§ **What you have to do**
Without the images, output each record below as it stands.

(Dataset entries)
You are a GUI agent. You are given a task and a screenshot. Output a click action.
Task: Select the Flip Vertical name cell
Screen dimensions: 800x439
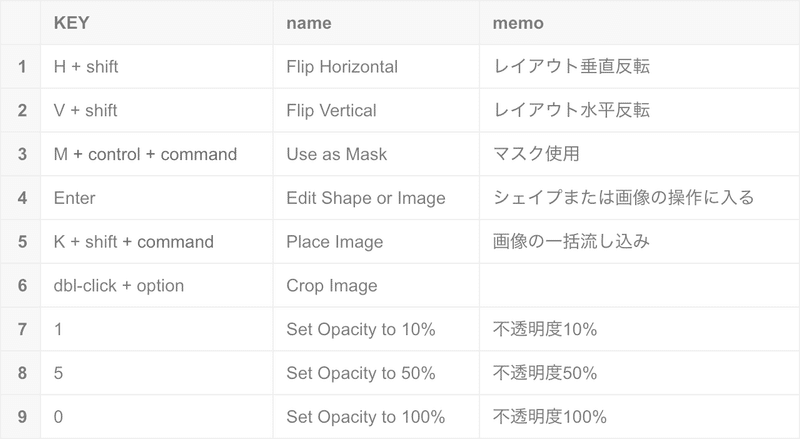[x=376, y=110]
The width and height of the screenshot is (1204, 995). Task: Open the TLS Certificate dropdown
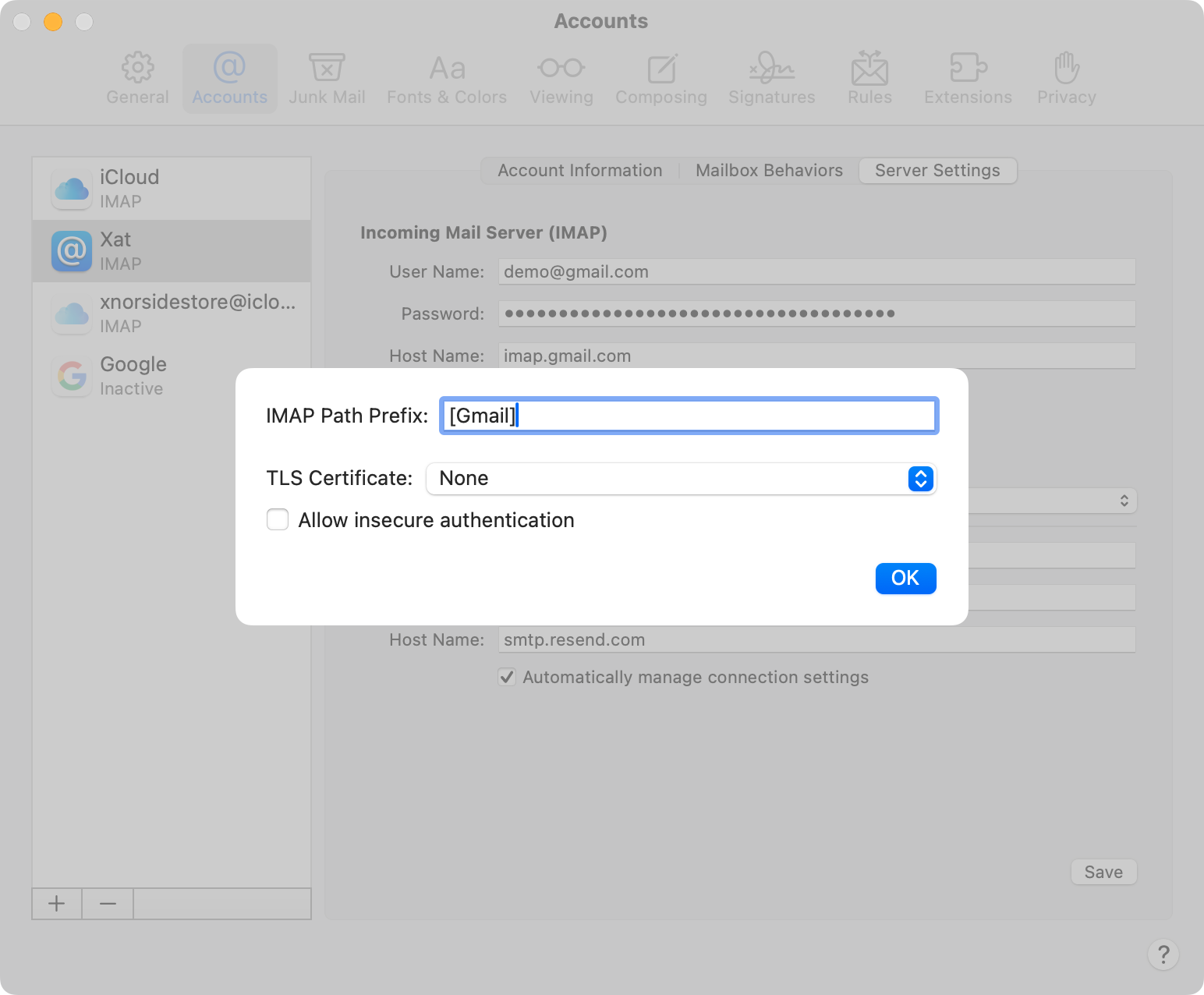(681, 479)
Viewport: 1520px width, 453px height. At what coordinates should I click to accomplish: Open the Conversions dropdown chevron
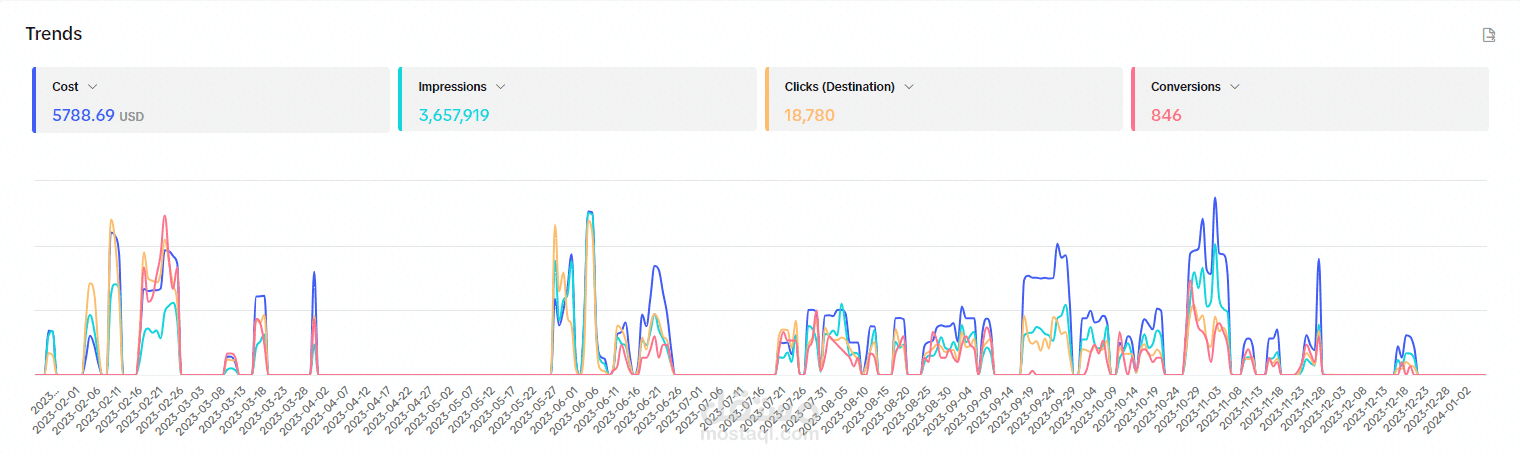[x=1235, y=87]
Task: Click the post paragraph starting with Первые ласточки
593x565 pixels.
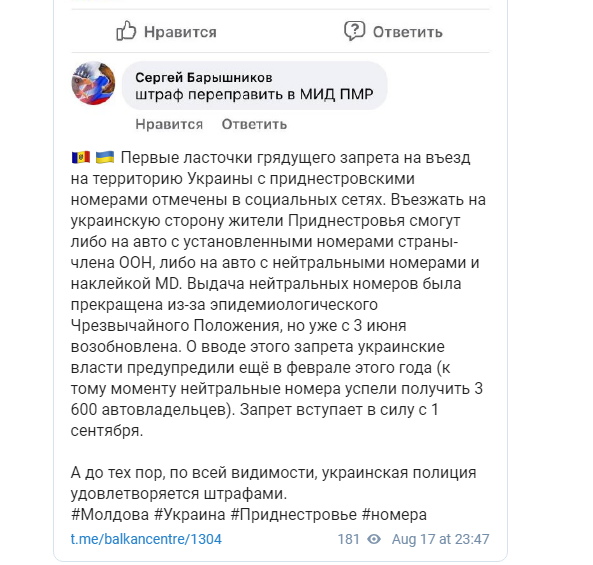Action: (x=278, y=294)
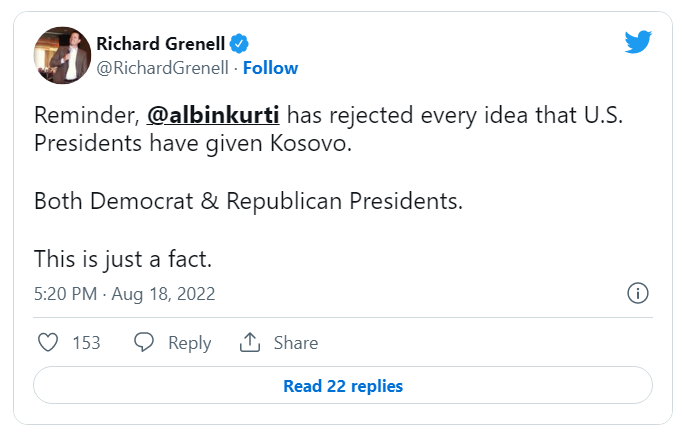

§ **Response to the exercise**
You are a GUI agent. You are given a task and a screenshot. Output a click action.
Task: Select the Flip Vertical name cell
Screen dimensions: 800x439
[x=376, y=110]
The width and height of the screenshot is (1204, 995). Task: Open the TLS Certificate dropdown
(681, 479)
Viewport: 1520px width, 453px height. At what coordinates should I click to accomplish: Open the Conversions dropdown chevron
[x=1235, y=87]
Task: Click the post paragraph starting with Первые ласточки
593x565 pixels.
Action: (x=278, y=294)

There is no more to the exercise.